Filed Tuesday in California Superior Court and only revealed now, the suit from investors Sean Debotte and Michael Nunes accuses London-based King Digital of misleading investors in its federal documents ahead of the company’s initial public offering one year ago. Candy Crush Saga accounts for nearly 80% of King’s business, according to the company’s official IPO filings.
King Digital sold $499.5 million worth of shares to the public last year at $22.50 per share. King executives cashed out millions, as did their financial backers, the lawsuit says.
The dispute centers on King Digital’s IPO prospectus, which is intended to inform the public of the company’s finances in detail. The company claimed 97 million active users who played 1.065 billion average daily games of Candy Crush.
But that figure was in significant decline as once-paying customers began to leave the game, which should have been disclosed at the time of the IPO, according to the lawsuit.

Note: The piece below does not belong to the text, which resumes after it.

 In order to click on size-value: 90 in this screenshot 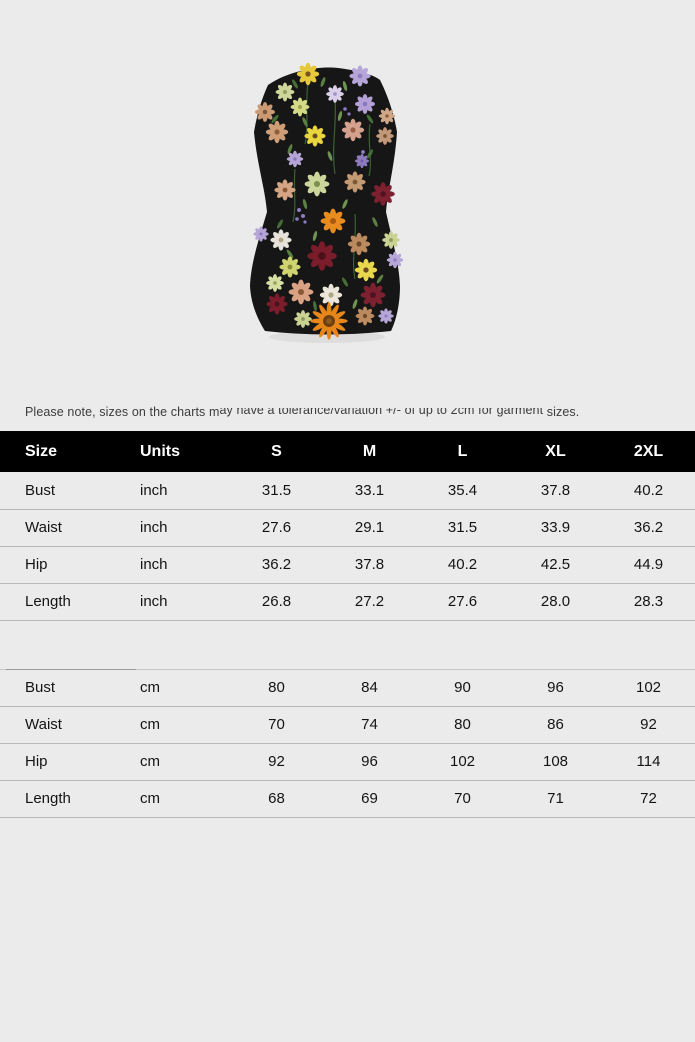, I will do `click(462, 688)`.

“Unbeknownst to investors, the … representations were materially inaccurate, misleading, and/or incomplete,” the lawsuit states. Debotte and Nunes are seeking class-action status for their lawsuit, meaning other investors who bought King stock under similar circumstances can join in the future.

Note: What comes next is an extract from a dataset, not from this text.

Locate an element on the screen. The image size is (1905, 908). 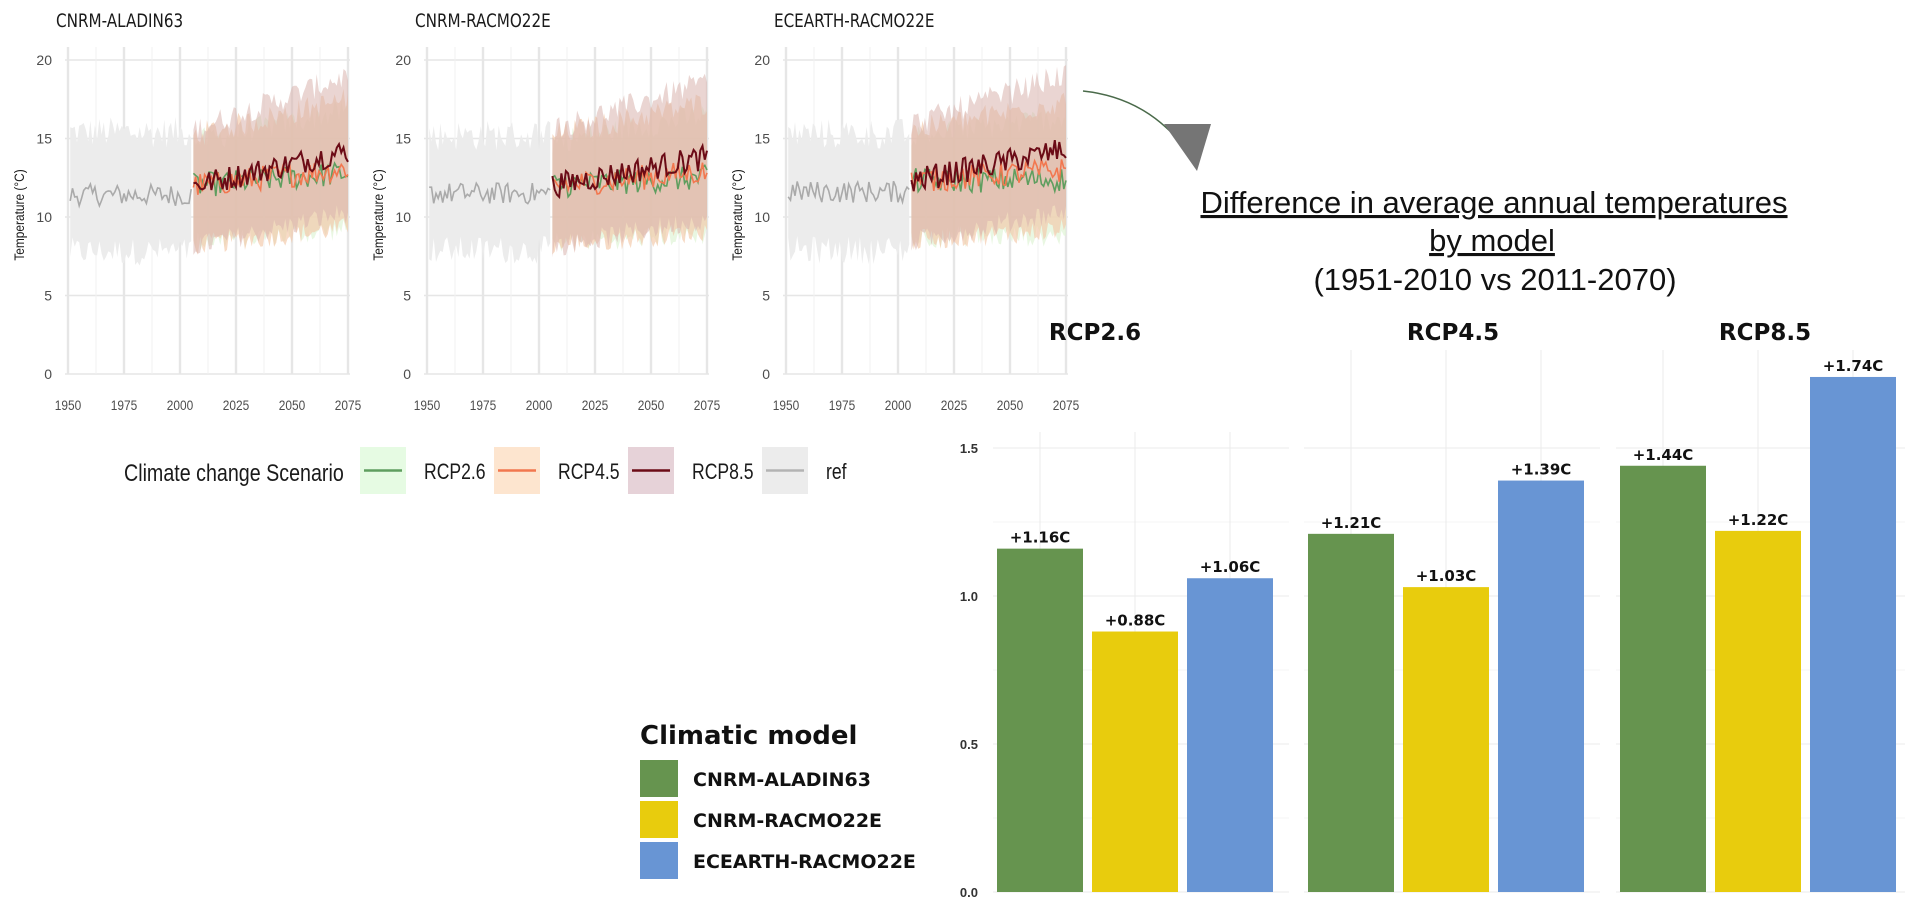
facet-title: RCP8.5 is located at coordinates (1765, 333).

“We believe the claims are without merit and intend to defend them vigorously,” said a King spokesperson.
Defendants include King Digital, its senior executives and several banks that underwrote the IPO, including JP Morgan, Credit Suisse and Merrill Lynch.
While King Digital’s IPO was a success, its stock price plunged as low as $13 per share after the company announced last May that its monthly paying customers had declined from 12.2 million in the fourth quarter of 2013 to 11.9 million in the first quarter of 2014.
At the time, King executives attributed the slide to the games’ “maturing,” causing fewer occasional players to pay for special features.
Candy Crush Saga “had become a weight on King Digital that was hampering and would continue to hamper the company’s financial results. Accordingly, the price of the company’s shares was artificially and materially inflated at the time of the offering,” the lawsuit reads.
Whatever the outcome, Joost van Dreunen, an analyst at SuperData Research, said that the Candy Crush Saga saga should be a cautionary tale for anyone looking to make a quick buck in the mobile gaming boom.
“Whenever a company goes public, they do everything they can to look as appealing as possible. Given the frenzy around King at the time, it is possible that investors did not fully understand the company’s underlying economics and instead were blinded by the prospect of a fantastic return,” van Dreunen said. “Considering how young the mobile game space really is, it is not surprising that investors don’t have all the necessary experience and safeguards in valuing this type of firm. The only numbers that everyone really seems to trust are the numbers coming from the company directly. However, the notion that financial accounting among entertainment companies is transparent is naive. Making million dollar bets without any third-party data is just silly.”